Open VDB 実行中、ファイルは JangaFX 氏作



12. Julian Eisel氏、ドイツ (294)


Julian 氏は Blender Institute のソフトウェア開発者です。氏は VR 機能のリード開発者と、UI モジュールオーナーの両方です。Julian 氏は Blender のすべての面において理解を簡単にするための支援の一部と、ワークフローの改善を行っています。これにはチェックボックスの分割の対応の改善から、ノード入力ボタンの刷新といった、明確化のための多数の調整も含まれています。
Blender の多種多様なオプションを見て、一目でどこを見ればいいのか魔法のようにわかるのであれば、それは Julian 氏が携わっている所為かもしれません。



VRによるシーン閲覧、Blender 2.83にて導入。作品は Dedouze 氏作



11. Germano Cavalcante 氏、ブラジル (315)
..........
## 取り組む作業
1. Blender開発者の紹介文で、Julian Eisel 氏がソフトウェア開発者として所属している組織はどこかを答えてください。
2. Blender開発者の紹介文を、最後の行の後から書き継いでください。
この後の行は作業には使いません。

## 提供データ
..........
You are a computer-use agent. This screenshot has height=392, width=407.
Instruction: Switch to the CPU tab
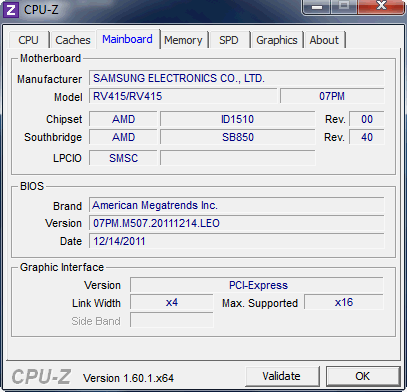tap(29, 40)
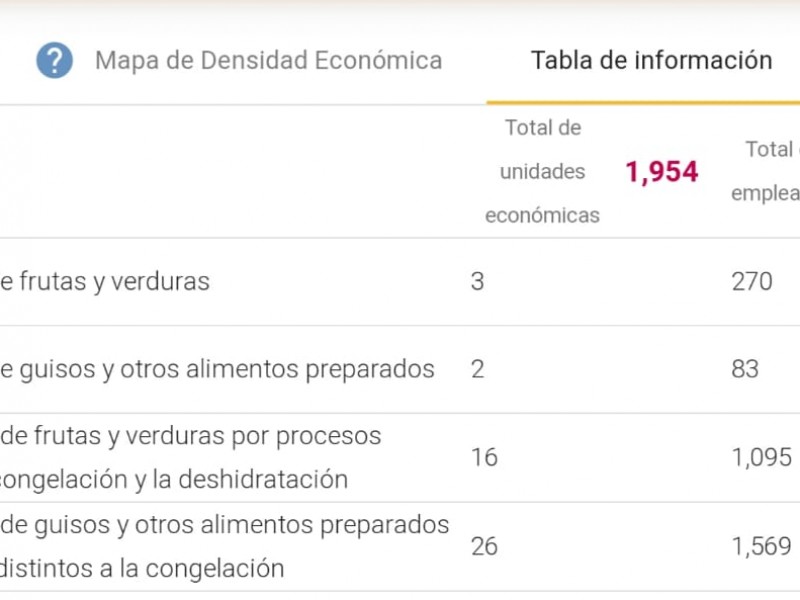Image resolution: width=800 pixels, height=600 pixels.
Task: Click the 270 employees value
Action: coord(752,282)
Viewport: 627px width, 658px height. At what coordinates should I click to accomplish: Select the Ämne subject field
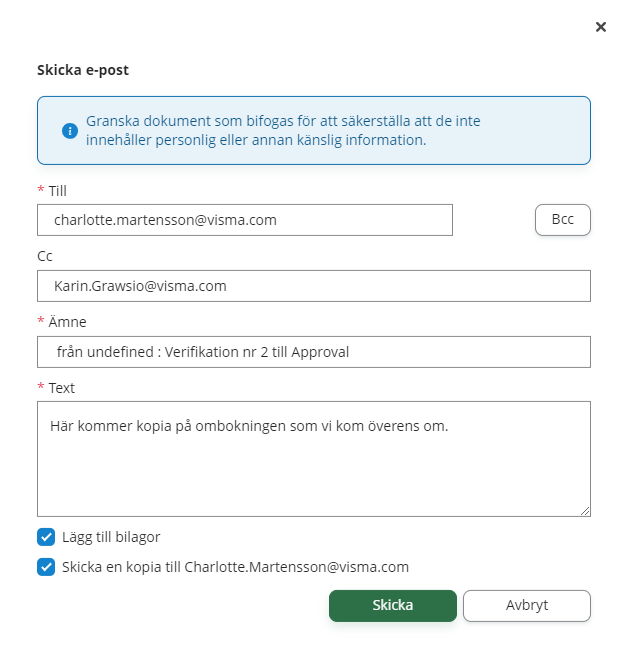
..........
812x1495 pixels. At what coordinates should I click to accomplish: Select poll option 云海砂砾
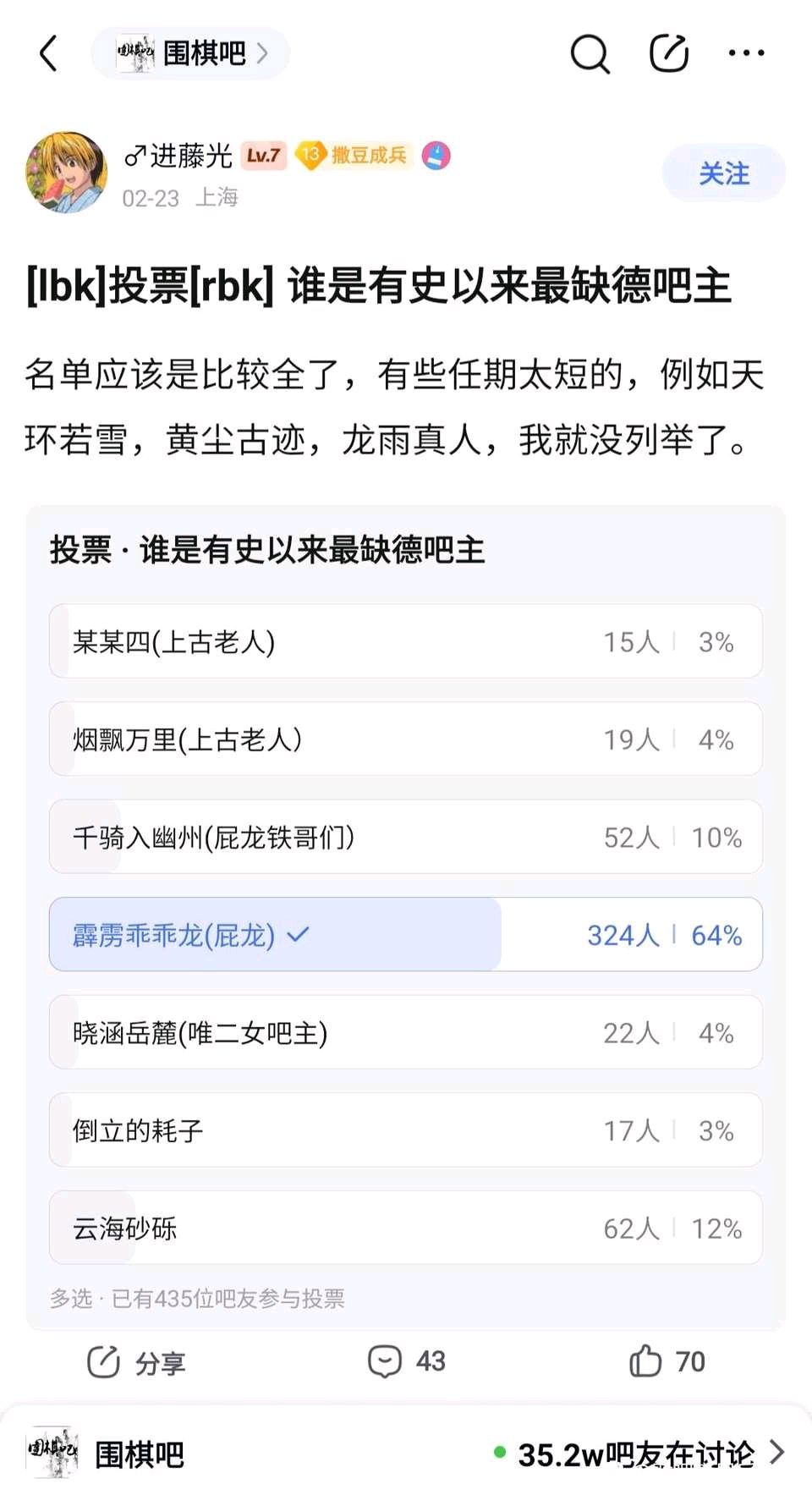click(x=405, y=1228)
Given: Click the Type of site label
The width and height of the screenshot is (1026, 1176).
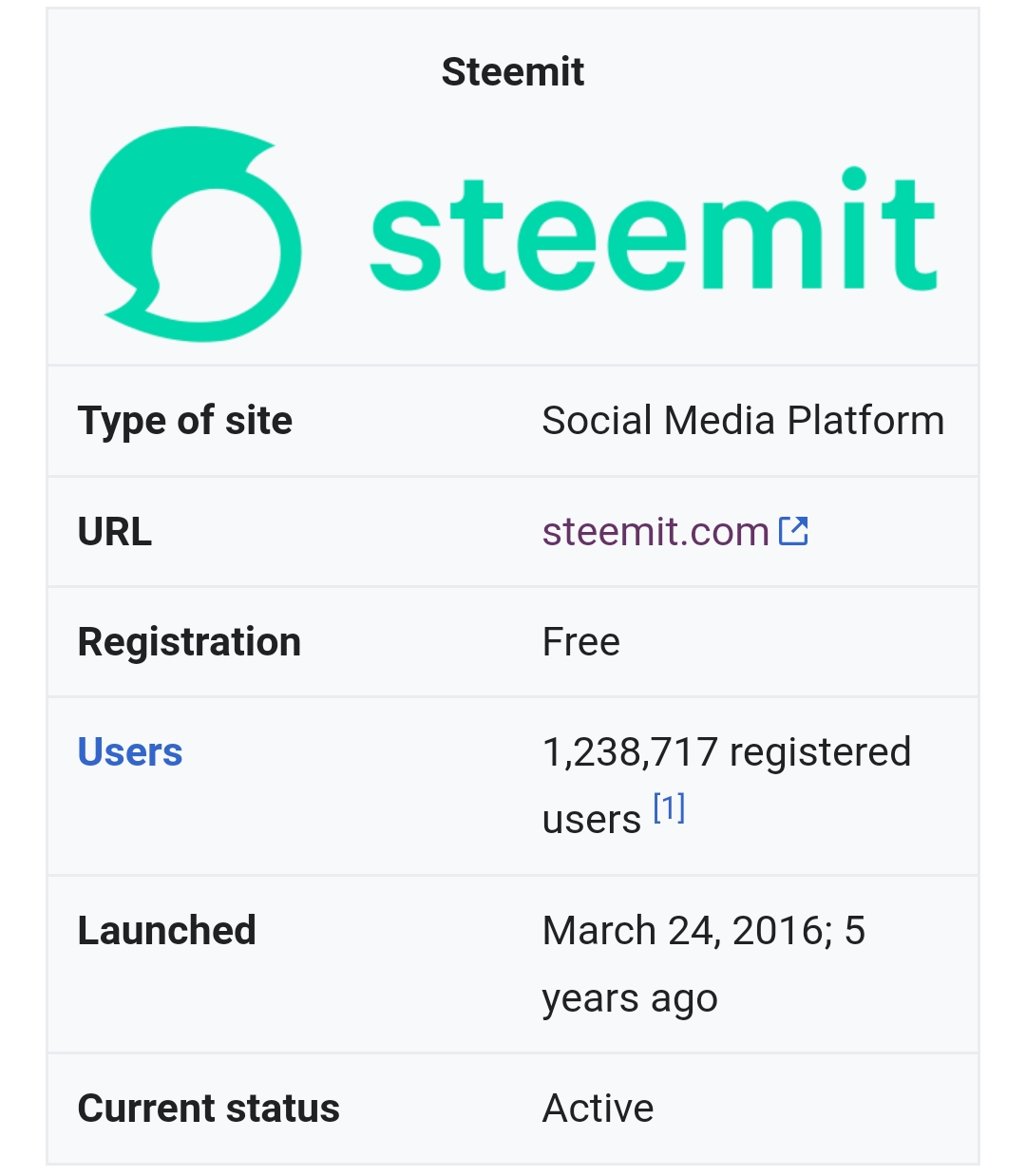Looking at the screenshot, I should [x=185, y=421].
..........
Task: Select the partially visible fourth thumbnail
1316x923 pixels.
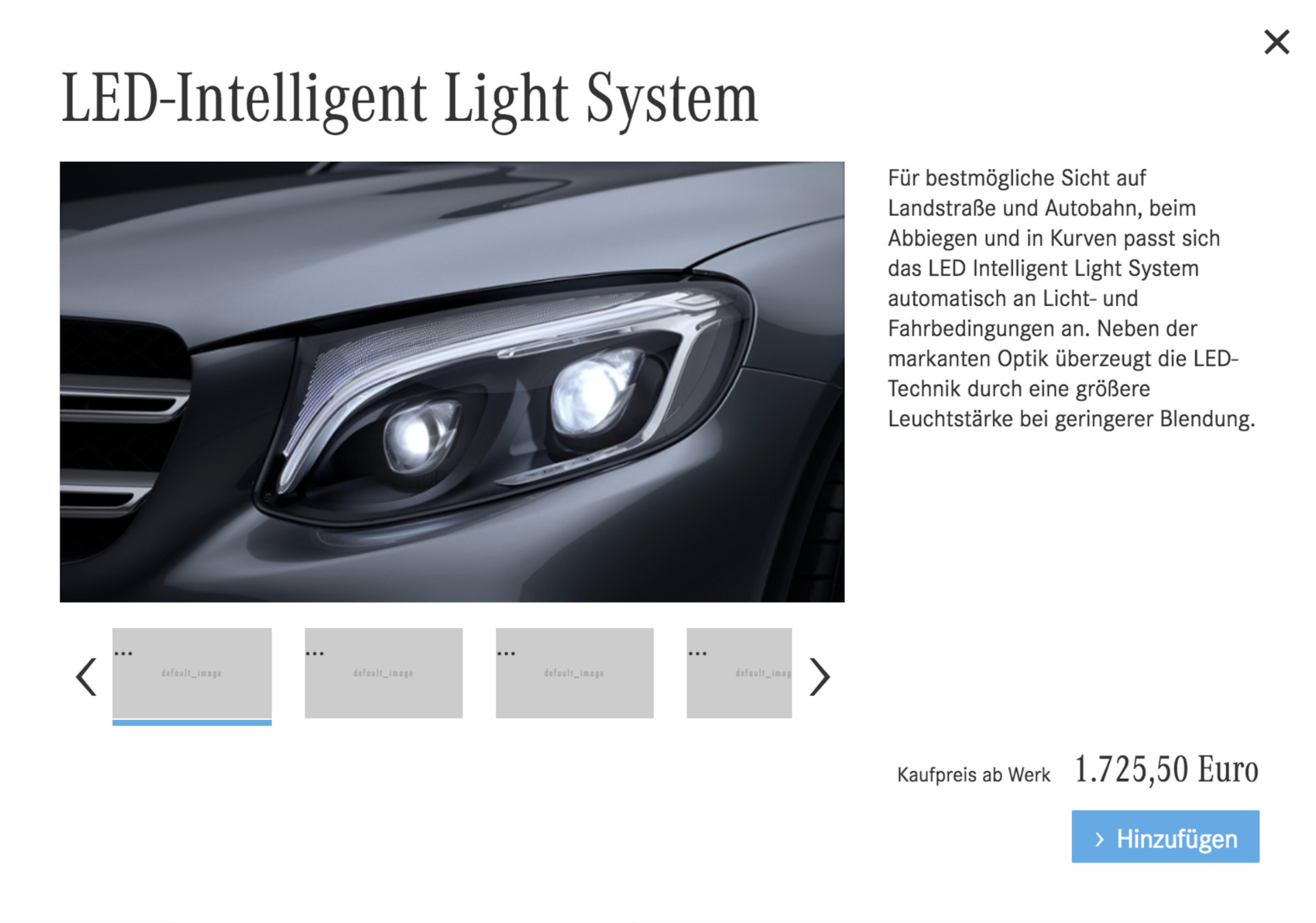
..........
## 回答
1. Blender Institute です。

2.
別名“mano-wii,”氏としても知られる、非常に生産性の高い Germano 氏は、(他の多くの物のうちで)スナップツールに情熱を注いできました。スナップギズモから頂点スライドの完全なスナップまでのそのすべてを見て、皆さんは Germano 氏がモデラーのため、精度の向上に一役買っていることを確信できるでしょう。


10. Pablo Dobarro 氏、スペイン (350)


Blender のツイッターの熱狂的なファンならわかるでしょうが、このマルチタレントのアーティストかつ開発者は、Blender のスカルプトモードをブーストさせてきました。
クロスブラシや、マルチレゾリューションモディファイアーの完全対応ですべてのサブディビジョンレベルでのスカルプティングを可能にするなどのイノベーションにより、Pablo 氏は Blender のスカルプティングワークスペースとツールセットを、最高の細分化スカルプティングシステムに変える最先端にいます。




メッシュを操作する直感的で新しい方法の一つ、スカルプトジェスチャ。2.91にて導入



9. Antonio Vazquez 氏、スペイン (370)


グリースペンシルをシンプルな注釈ツールから現在のような、Blender 内蔵の、おまけに3D機能も備えた本格的な2Dアニメーションワークスペースにまで成長させるなんて誰が考えるでしょうか。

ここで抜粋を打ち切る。